- [EXERCISE PROMPT]
Begin at the line below that contains "Given: Open the Brave". Repeat it and all remaining lines of the records exactly.

──────

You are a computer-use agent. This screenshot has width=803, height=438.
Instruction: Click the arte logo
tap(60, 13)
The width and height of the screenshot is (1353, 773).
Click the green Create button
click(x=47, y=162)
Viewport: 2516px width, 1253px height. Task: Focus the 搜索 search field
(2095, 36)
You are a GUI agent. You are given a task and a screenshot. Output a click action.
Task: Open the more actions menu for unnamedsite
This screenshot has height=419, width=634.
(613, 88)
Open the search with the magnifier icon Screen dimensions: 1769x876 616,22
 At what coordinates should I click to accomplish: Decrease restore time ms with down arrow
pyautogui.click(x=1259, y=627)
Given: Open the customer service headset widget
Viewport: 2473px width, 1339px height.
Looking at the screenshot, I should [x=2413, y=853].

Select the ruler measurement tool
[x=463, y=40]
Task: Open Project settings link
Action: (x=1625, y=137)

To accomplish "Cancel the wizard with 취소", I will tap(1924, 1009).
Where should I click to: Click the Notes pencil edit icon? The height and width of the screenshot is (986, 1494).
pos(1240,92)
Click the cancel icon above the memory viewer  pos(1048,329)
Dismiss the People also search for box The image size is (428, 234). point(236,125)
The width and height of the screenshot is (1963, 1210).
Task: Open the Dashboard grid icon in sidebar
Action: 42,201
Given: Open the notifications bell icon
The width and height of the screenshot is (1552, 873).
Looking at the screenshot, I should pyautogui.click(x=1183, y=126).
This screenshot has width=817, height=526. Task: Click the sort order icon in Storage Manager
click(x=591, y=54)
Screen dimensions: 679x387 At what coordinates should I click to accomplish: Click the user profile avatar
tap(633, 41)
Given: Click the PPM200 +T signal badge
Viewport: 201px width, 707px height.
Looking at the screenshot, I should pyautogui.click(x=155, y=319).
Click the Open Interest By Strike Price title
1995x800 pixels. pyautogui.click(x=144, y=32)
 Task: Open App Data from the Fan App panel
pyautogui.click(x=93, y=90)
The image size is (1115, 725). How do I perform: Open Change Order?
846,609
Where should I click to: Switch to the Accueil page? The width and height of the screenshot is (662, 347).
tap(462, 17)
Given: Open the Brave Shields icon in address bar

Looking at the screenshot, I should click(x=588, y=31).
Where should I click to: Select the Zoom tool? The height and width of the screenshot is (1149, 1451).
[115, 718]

──────

- [PROBLEM SOLUTION]
Given: Open the Brave Shields icon in address bar

Looking at the screenshot, I should click(x=588, y=31).
Where should I click to: Select the Zoom tool? The height and width of the screenshot is (1149, 1451).
[115, 718]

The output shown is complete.